Power Consumption and Final Words

At 2.0GHz, Yonah is basically equal to, if not slightly slower than an Athlon 64 X2 running at the same clock speed in virtually all of the tests we ran. The important distinction here is that Intel is able to achieve that level of performance, without an on-die memory controller. But there is also one more thing to note, Yonah can offer that level of performance with significantly lower power consumption:

Total System Power Consumption - Idle

Total System Power Consumption - Load

While the Yonah and Athlon 64 X2 systems consumed relatively similar power at idle, Yonah hardly eats up any more power under full load. In fact, a 2.0GHz Yonah under 100% load consumes less power than an Athlon 64 X2 3800+ at idle. Obviously Intel has the advantage of being on a much lower power 65nm process, but it won't be until the second half of next year before we see any Athlon 64 X2s at 65nm, so it is an advantage that Intel will have for quite some time.

• _What to do_:
• 1. List each distinct processor name in the Yonah power consumption text, treating a model number as part of the name it follows.
• 2. Transcribe from the Yonah power consumption text the passage starting at "Total System Power Consumption - Idle" and ending at "quite some time.".
The items that follow come from a separate source and have no connection to the Yonah power consumption text.

• _Dataset content_:
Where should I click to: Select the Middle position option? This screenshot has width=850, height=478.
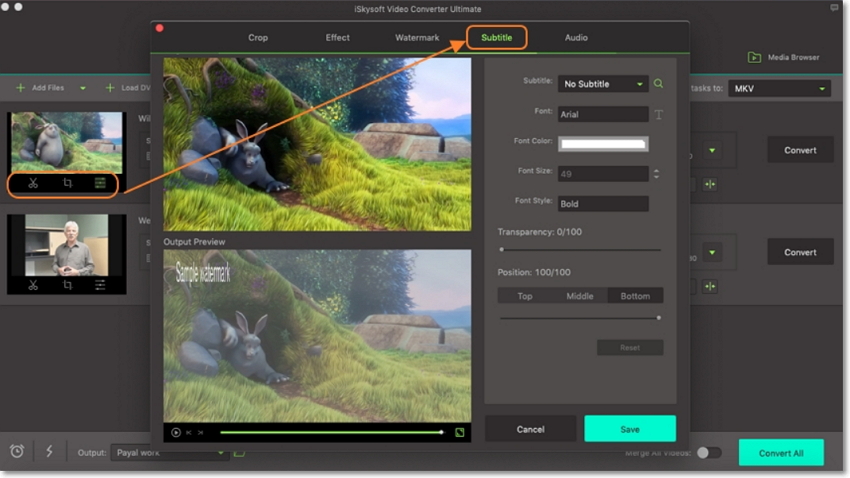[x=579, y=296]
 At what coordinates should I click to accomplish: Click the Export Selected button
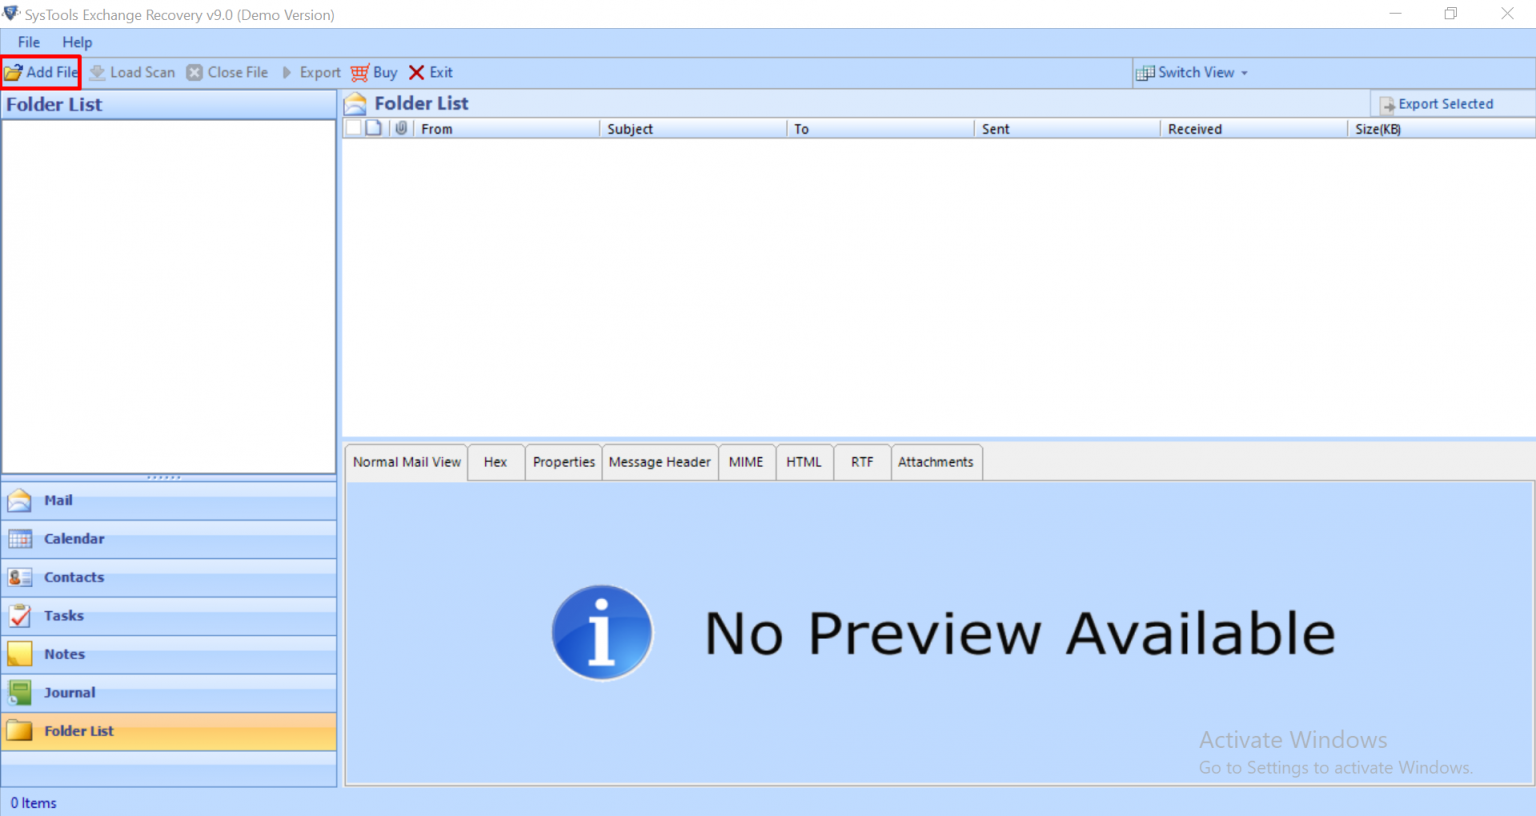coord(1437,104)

==

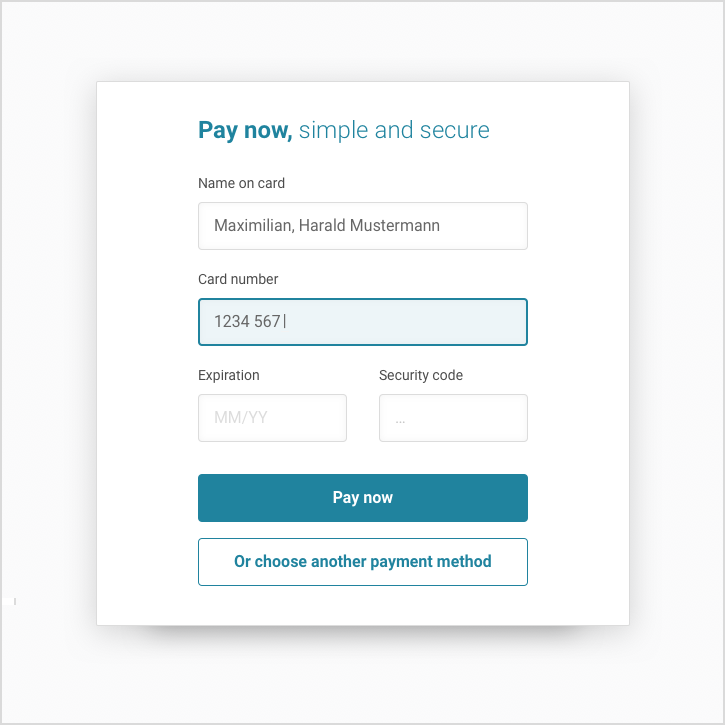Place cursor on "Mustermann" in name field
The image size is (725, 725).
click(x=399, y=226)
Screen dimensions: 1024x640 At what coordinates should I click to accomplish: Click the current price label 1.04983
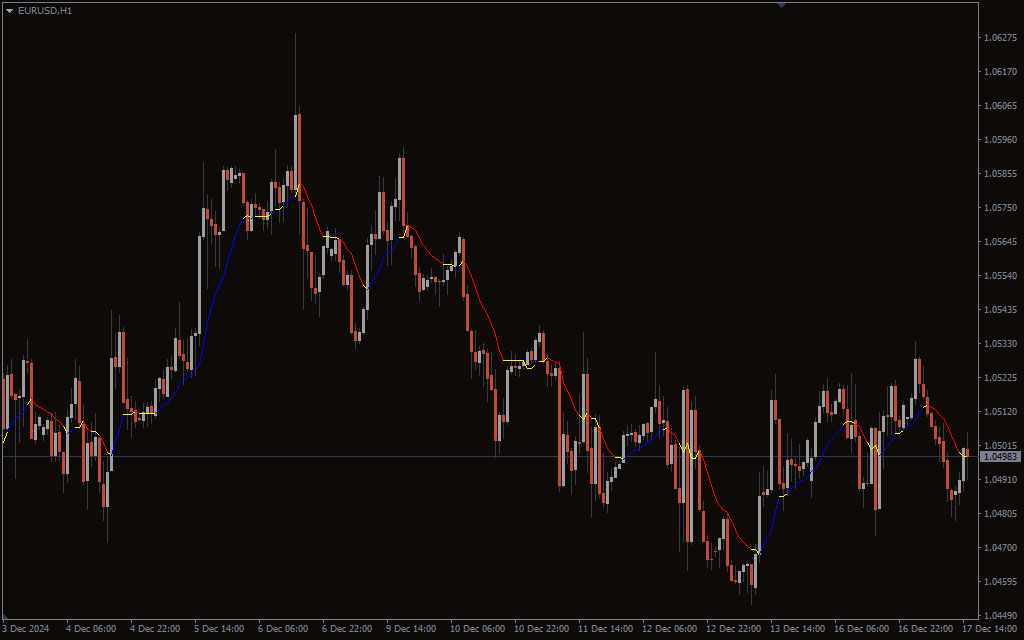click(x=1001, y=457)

• _Replies_:
• 1.
Yonah
Athlon 64 X2
Athlon 64 X2 3800+

• 2.
Total System Power Consumption - Idle

Total System Power Consumption - Load

While the Yonah and Athlon 64 X2 systems consumed relatively similar power at idle, Yonah hardly eats up any more power under full load. In fact, a 2.0GHz Yonah under 100% load consumes less power than an Athlon 64 X2 3800+ at idle. Obviously Intel has the advantage of being on a much lower power 65nm process, but it won't be until the second half of next year before we see any Athlon 64 X2s at 65nm, so it is an advantage that Intel will have for quite some time.